Russland-Kritik zum finnischen Abendessen

Heute nimmt Wladimir Putin am EU-Gipfel in Lahti teil. Dabei sollen klare Worte zu Georgien und Energiepolitik fallen

MOSKAU taz ■ In Europa sei es wieder Mode geworden, Russland richtig zu fürchten, meint die Iswestija am Vorabend des EU-Gipfels im finnischen Lahti. Die Zeitung gehört Gazprom, und der Gasgigant ist Russlands neues Schaltzentrum der Außenpolitik. Schon in der letzten Woche reagierte Moskau pikiert: Zu Besuch in Deutschland hatte Kremlchef Wladimir Putin ein begehrtes Gas(t)geschenk im Tornister. Energie von „Schtokman Feld“ in der Barentssee, die vorher den USA versprochen war, bot er nun Deutschland an. Doch Berlin ließ sich nicht ködern. Es hätte ohnehin Uneinigkeit und Zwietracht in der EU nur noch vertieft. Darauf zielte das russische Kalkül wohl auch ab.

Stattdessen legten Paris und Berlin eine Vereinbarung vor, in der die EU zu einer ausbalancierten Energiepolitik mit Moskau angehalten wird. „Frankreich und Deutschland wollen Russland nicht am Ruder der europäischen Energiesicherheit sehen“, schließt die Iswestija.

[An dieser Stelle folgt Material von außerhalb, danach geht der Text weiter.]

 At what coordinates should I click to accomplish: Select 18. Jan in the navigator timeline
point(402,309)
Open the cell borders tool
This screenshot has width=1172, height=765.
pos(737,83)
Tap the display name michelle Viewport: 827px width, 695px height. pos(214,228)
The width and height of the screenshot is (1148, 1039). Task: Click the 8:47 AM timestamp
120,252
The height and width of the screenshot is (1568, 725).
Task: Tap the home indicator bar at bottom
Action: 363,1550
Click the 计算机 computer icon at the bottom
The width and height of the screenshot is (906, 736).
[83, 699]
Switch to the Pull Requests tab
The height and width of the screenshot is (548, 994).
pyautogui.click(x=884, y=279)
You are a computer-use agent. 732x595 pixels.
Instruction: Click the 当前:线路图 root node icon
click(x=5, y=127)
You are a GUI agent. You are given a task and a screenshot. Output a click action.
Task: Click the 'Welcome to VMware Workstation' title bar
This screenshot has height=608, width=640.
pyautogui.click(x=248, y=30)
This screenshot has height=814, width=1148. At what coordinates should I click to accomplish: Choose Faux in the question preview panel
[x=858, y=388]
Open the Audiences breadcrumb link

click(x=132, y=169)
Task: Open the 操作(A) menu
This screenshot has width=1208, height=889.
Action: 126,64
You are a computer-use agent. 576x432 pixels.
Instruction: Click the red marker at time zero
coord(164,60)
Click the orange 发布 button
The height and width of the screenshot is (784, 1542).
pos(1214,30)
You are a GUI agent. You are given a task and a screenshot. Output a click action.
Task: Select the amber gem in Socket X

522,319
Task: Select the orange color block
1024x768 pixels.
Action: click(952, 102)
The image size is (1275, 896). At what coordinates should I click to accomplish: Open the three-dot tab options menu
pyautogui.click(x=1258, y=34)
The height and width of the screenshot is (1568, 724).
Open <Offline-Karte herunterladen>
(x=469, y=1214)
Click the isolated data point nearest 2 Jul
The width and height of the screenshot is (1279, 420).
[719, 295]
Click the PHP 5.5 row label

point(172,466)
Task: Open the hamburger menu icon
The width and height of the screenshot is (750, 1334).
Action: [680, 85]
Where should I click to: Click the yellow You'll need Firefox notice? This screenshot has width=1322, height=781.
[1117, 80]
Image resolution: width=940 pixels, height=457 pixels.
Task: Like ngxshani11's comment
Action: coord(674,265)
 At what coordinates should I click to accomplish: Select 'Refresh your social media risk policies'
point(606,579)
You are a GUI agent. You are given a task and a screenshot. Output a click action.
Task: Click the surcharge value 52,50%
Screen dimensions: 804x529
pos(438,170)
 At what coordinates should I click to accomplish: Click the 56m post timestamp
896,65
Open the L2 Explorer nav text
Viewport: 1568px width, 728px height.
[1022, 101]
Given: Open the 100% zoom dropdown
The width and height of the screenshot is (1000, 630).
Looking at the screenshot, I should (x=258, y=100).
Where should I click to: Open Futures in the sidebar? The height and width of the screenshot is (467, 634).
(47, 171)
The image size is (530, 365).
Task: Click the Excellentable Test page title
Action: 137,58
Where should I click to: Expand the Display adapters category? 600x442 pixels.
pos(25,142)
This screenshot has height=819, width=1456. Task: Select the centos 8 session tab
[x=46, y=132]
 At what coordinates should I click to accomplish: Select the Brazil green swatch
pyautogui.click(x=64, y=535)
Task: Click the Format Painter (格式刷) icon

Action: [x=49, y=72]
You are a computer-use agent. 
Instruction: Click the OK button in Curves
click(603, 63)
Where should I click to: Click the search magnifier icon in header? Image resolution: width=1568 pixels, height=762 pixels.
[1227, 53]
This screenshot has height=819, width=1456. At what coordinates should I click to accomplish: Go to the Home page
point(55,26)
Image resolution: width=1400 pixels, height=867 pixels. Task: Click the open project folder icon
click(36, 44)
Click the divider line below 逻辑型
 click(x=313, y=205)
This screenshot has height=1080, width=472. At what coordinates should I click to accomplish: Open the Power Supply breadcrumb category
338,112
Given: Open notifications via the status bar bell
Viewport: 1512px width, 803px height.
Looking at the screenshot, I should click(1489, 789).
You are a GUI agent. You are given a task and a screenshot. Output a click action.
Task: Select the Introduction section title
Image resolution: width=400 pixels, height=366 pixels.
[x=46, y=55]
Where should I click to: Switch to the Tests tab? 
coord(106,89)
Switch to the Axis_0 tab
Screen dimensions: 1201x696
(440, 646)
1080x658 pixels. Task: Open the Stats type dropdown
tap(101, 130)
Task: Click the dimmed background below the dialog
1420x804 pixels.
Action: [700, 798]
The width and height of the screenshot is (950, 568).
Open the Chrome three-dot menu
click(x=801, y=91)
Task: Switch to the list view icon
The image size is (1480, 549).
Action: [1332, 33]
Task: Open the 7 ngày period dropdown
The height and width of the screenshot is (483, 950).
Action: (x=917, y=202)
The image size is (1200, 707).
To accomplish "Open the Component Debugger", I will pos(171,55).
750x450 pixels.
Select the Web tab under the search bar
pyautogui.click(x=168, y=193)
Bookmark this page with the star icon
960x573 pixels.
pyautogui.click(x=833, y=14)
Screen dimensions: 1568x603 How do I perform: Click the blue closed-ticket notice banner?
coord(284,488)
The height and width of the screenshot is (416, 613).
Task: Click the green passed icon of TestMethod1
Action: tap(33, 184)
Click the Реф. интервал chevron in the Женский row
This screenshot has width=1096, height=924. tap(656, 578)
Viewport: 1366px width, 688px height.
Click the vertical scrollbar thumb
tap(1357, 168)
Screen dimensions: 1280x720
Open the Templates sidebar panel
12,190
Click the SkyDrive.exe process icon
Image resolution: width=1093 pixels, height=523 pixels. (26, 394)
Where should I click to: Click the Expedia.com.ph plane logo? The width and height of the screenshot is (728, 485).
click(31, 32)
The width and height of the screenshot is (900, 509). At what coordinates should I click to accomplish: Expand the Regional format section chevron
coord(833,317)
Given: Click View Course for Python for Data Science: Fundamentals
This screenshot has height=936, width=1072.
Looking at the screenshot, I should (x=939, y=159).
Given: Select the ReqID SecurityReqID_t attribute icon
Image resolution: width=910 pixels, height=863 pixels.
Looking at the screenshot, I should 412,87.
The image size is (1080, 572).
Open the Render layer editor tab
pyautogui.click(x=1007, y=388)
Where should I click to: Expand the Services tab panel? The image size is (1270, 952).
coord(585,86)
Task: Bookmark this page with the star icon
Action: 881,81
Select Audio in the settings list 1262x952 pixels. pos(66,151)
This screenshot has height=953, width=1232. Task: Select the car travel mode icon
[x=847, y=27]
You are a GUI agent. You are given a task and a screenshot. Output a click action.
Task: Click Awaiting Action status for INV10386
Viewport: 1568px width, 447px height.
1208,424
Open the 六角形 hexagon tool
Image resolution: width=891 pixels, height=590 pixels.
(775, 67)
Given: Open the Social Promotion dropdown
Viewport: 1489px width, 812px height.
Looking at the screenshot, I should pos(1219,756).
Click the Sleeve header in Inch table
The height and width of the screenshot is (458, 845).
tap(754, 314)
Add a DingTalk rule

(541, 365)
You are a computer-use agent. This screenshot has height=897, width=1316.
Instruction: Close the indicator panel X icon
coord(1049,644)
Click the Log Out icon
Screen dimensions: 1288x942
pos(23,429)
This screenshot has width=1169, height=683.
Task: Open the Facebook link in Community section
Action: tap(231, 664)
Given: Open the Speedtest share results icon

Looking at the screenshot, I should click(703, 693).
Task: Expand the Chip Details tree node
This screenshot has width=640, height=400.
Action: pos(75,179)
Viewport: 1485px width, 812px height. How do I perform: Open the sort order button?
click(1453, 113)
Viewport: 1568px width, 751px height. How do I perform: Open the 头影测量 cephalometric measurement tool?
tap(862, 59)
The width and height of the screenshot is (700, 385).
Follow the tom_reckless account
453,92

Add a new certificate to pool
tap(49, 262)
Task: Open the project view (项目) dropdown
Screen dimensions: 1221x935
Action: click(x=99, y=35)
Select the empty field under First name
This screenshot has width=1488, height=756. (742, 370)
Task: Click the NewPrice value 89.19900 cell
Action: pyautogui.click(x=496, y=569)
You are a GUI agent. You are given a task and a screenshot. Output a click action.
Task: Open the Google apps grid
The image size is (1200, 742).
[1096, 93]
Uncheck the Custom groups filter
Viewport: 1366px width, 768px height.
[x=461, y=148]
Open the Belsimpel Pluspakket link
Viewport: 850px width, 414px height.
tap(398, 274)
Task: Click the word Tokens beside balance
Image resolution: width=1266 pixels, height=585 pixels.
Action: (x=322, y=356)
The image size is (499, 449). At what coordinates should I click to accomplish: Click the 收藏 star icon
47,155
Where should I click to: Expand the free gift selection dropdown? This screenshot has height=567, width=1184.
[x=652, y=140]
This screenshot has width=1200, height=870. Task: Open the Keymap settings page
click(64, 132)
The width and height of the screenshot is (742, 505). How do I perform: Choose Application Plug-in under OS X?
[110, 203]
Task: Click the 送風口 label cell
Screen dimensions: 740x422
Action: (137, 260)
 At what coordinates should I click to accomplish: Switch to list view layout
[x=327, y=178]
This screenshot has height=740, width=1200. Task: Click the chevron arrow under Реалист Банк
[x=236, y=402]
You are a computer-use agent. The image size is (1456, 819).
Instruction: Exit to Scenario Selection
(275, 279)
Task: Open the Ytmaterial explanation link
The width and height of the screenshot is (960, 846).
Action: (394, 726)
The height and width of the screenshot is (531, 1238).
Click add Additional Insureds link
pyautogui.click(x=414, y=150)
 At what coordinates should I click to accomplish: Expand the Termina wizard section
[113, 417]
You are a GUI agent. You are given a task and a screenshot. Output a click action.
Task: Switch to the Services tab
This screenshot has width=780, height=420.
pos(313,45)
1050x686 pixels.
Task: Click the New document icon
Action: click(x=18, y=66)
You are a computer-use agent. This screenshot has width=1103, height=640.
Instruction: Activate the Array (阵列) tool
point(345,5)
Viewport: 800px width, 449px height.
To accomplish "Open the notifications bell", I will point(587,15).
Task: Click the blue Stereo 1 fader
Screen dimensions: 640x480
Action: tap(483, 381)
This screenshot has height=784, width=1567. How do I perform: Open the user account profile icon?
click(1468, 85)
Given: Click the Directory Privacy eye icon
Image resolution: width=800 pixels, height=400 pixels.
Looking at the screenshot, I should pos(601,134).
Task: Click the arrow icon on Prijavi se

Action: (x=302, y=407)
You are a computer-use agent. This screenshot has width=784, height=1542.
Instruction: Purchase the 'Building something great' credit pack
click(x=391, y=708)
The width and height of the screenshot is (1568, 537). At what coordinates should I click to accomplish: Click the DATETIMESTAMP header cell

Der Umgangston wird in der Tat schärfer. In Lahti könnten die EU-Regierungschefs mit ihrem Abendessen-Gast Putin erstmals ein bisschen Klartext reden. Im Konflikt mit dem südkaukasischen Nachbarn „wollen wir Russland und Georgien drängen, die Rhetorik herunterzufahren und Verhandlungen zu beginnen“, ließ die finnische EU-Ratspräsidentschaft verlauten. Überdies wolle man darauf achten, dass Russland Blockade und Sanktionen gegenüber Georgien lockere.

Der Rat der EU-Außenminister hatte schon vor Tagen „tiefe Beunruhigung“ über das russische Vorgehen gegen Georgien bekundet und Moskau aufgefordert, alle Maßnahmen einzustellen, die sich gegen in Russland lebende Georgier richten.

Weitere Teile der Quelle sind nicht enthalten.